As reporter Camille Parker in HBO’s adaptation of Gillian Flynn’s novel “Sharp Objects,” Amy Adams had to dive into a troubled protagonist who struggles with addiction, anxiety, and self-harm.
“One of the things that’s been really nice — and this is very much due to everybody involved — is that the reactions [have been that] it’s of an accurate telling of female trauma. And that felt very validating to me because it isn’t explored as often. We often make females the victims, but in this, Camille is very active,” Adams said at a panel for the show during HBO’s Television Critics Association tour on Wednesday.
Adams said she doesn’t intentionally look for a specific theme for the roles she accepts, but she admitted that in reflecting on her body of work, she feels “like I’m working out my own junk, so to speak, through work.”
As long as the character “has a strong voice” and feels “new and unique” from what she has done before, she is open to it. What attracted her to Camille, specifically, was that she “hadn’t seen this particular hero from a woman” before.

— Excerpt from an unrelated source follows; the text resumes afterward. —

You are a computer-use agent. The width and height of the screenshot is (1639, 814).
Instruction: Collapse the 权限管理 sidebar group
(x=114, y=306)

But Adams also acknowledged that the role came with its own challenges — both emotional and physical.
Because Camille is a character that suffers so greatly, Adams said she experienced bouts of insomnia while working on “Sharp Objects.” She would wake up at four in the morning and have “insane conversations with myself” in which she had to separate what anxieties were hers and what belonged to Camille.

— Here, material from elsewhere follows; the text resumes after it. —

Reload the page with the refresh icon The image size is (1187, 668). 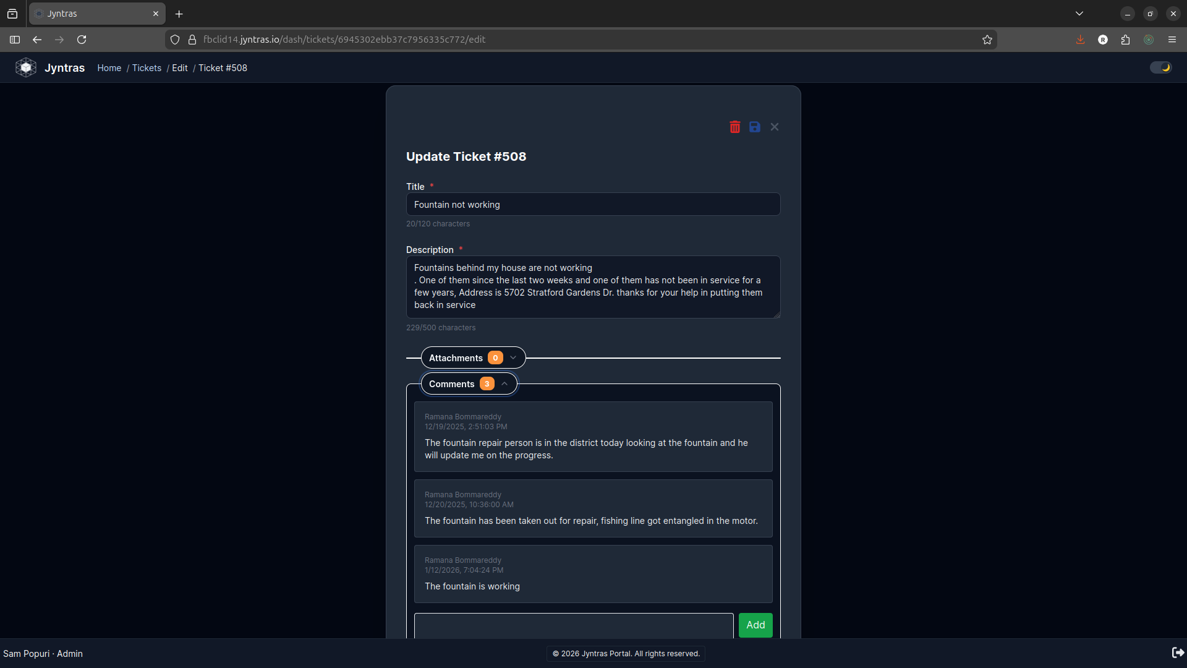tap(82, 40)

On the physical side, it took three hours each day to apply Camille’s scars. A combination of “silicone and glue,” she shared, “the minute you put clothes on, it would start to get crazy.” Things would stick to the scars, and sometimes she would have to peel them off. While the artist who created them took care to design them differently for various kinds of lighting, the post-production team still put finishing touches on them for further realism.
One area where Camille’s life doesn’t perfectly match up to reality, though, is in her job as a reporter. She is sent back to her hometown to cover a missing child that turns into a murder investigation, but Flynn shared that more important than the “really cool, amazing mystery” that she is involved in, is the “character study.”
“I wrote ‘Sharp Objects’ because I loved Camille and because I wanted to tell the story of generational violence among women and I didn’t think the story had been out there that much,” Flynn said. “I wrapped it [in] the town and these murders, but I didn’t want the story of what Camille and her mom and her sister meant to each other and did to each other to get lost.”